Когда время службы истекло, Алан вышел на сентябрьский холодок и вернулся в мир, в котором вперемежку с машинами ездили кэбы, в киосках торговали мороженым, нервно хихикали хорошенькие секретарши. Он шел домой. При входе ему вручили телеграмму, и он вскрыл ее ногтем большого пальца.
БУДЬ НА ОТКРЫТИИ ТЧК ВСТРЕТЬ МЕНЯ ДВАДЦАТОГО СЕНТЯБРЯ В ДЕВЯТЬ УТРА В ОРЛИ ТЧК СВЯЗЬ ЧЕРЕЗ ШАБРОЛЯ В ЛУВРЕ ТЧК ВОЗЬМИ КИНОМАТЕРИАЛ И КАМЕРУ ТЧК МУЖАЙСЯ АЛАН ТЧК
ЭЛИО
В управлении вспомогательных войск с удивительным спокойствием отнеслись к столь скоропалительной просьбе об отпуске. На борту неуклюжего ДК-3, державшего курс на Париж, Алан беспрестанно думал об Элио и о том, какие перемены он в нем обнаружит. Но ухмылявшееся лицо в толпе встречающих оказалось точь-в-точь таким, как ему запомнилось. Ну, может быть, Элио немного поправился. И весь так и светится собственными тайнами. И лишь проявив немалую настойчивость, Алану удалось заставить друга взять серьезный тон.
— Ты требуешь слишком многого, друг мой.
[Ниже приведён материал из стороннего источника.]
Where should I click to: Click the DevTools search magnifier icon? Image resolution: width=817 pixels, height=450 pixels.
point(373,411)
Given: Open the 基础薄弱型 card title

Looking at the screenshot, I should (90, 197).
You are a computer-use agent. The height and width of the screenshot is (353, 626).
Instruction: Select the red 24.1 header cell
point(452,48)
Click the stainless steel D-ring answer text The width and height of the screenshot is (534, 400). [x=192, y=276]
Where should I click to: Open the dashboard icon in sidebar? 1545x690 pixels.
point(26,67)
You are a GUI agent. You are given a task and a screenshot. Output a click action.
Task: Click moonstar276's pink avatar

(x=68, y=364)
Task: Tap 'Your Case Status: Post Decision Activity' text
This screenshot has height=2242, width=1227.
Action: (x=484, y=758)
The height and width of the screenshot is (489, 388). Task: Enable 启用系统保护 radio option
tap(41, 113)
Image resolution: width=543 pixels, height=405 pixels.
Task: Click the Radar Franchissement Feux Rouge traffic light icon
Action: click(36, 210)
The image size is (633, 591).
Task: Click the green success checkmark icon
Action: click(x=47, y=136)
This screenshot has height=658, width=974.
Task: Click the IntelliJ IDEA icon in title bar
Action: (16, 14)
Настройся на иной лад, не то наш мир тебя уничтожит. Пошли. Сядем в машину и поговорим.
Но и на протяжении всей поездки в город Элио весело болтал о том и о сем, категорически отказываясь объяснить смысл своей телеграммы. Дважды в ходе поездки мотор разбитого «Пежо» глох — и оба раза это происходило возле жилых кварталов, превращенных в руины прощальной бомбардировкой нацистов, но Элио не впадал в уныние.